Monthly Mini: February 2021

Monday, February 7. 8:00 PM EST. Virtual. February’s mini workshop will take place before the Lehigh Valley Poetry Virtual Salon open mic, first Monday of the month at 8:30 EST. We meet on zoom each month and poets are welcome to participate in the mini workshop, open mic, or both. The workshops are facilitated by E. Lynn Alexander, and are free, simple, quick, with no obligation. The purpose is to push each other to write, to experiment, to share, to think in new ways, and to use poetry muscles that we didn’t know we had. We don’t necessarily write a complete poem, but it might provide the shell of a draft or pieces that could later become a more polished poem.

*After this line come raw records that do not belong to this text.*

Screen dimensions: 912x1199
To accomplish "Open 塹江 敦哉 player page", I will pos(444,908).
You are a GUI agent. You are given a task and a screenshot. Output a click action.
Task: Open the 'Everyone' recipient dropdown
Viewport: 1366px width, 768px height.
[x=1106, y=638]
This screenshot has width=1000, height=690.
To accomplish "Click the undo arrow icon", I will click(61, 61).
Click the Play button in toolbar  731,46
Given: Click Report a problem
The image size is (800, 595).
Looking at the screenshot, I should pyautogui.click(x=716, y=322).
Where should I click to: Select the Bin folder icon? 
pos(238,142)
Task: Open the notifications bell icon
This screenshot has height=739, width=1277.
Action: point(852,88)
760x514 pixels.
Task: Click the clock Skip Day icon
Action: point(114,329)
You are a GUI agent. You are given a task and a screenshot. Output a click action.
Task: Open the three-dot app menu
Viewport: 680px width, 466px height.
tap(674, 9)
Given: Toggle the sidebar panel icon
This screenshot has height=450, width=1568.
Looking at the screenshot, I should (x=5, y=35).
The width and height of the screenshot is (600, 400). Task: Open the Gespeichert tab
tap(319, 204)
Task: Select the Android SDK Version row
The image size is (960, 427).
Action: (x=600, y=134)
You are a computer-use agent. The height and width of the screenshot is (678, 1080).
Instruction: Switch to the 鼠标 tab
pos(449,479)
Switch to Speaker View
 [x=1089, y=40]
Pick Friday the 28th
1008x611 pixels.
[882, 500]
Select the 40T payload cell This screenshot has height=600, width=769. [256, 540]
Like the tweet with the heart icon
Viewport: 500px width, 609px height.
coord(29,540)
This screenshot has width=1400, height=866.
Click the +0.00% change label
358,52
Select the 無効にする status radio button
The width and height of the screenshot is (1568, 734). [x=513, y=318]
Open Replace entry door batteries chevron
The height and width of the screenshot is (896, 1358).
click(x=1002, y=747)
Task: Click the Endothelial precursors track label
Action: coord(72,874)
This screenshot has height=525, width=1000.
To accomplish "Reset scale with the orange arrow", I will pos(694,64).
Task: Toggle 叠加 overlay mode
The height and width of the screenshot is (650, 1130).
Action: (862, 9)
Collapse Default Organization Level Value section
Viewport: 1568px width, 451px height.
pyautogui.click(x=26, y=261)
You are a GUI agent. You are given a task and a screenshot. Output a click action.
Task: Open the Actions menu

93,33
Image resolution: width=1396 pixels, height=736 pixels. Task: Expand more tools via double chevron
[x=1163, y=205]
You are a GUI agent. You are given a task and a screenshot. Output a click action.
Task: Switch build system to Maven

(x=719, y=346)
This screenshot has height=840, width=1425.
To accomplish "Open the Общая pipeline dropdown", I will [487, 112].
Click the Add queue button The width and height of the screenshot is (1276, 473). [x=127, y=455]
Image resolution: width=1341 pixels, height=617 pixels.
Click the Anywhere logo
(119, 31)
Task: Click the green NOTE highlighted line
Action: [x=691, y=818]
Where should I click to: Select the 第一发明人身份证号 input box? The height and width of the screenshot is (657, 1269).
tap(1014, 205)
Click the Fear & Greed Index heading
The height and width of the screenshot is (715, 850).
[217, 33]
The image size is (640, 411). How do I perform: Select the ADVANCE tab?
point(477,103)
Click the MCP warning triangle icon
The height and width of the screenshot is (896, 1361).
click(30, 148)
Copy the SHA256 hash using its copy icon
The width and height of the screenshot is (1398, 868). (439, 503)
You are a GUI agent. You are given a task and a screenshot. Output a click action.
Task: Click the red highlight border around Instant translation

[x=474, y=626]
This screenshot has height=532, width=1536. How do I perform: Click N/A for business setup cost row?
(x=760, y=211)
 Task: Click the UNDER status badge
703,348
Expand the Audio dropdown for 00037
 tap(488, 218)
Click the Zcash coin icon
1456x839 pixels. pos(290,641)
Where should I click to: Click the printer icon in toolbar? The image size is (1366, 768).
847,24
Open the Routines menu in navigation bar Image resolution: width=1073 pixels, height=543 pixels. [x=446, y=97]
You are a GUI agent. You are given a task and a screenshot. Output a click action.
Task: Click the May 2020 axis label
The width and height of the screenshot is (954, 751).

For February, we will explore “The Power of Myth”. If you are familiar with Joseph Campbell, then you know where we are going with this. Joseph Campbell’s “The Hero With a Thousand Faces” inspired a tv series called “The Power of Myth” with Bill Moyers, and influenced George Lucas of “Star Wars” fame. Campbell wrote about the hero’s journey over adversity toward self knowledge and one’s true path. Mythology includes recognizable themes that can serve as warnings about challenges.

How can mythology connect us with our challenges, and how can we use themes to connect the struggles of the speaker/protagonist with readers? Can you think of an example of a poem that involves a character with traits that you recognize from a story, and a lesson that seems familiar?

This is too much for a thirty minute mini, for sure. But we can think about these ideas on our own and keep it simple for the exercise.

  1. Think about a myth, or legend. It could be a fable, or even a Disney movie. (Example: “The Lion King”)
  2. Think about a lesson or cautionary element. A choice, an obstacle. What did the hero overcome? (Simba questions duty vs. hanging out)
  3. How did this push a true path? (Simba learns that his family back home is suffering, presenting a moral dilemma about Hakuna Matata)
  4. Try your hand at writing some lines about a “hero”, similar to what you might find in myth- A lesson learned, a choice. If you get stuck, you can experiment with the scenario below.

    Example: A bird (not really a hero, but whatever) who doesn’t want to fly south, even though he knows that cold weather is coming. He stalls, because the journey will be exhausting. He worries about falling into the Atlantic, not making it. But he goes, because uncertainty beats certain cold and dehydration, right?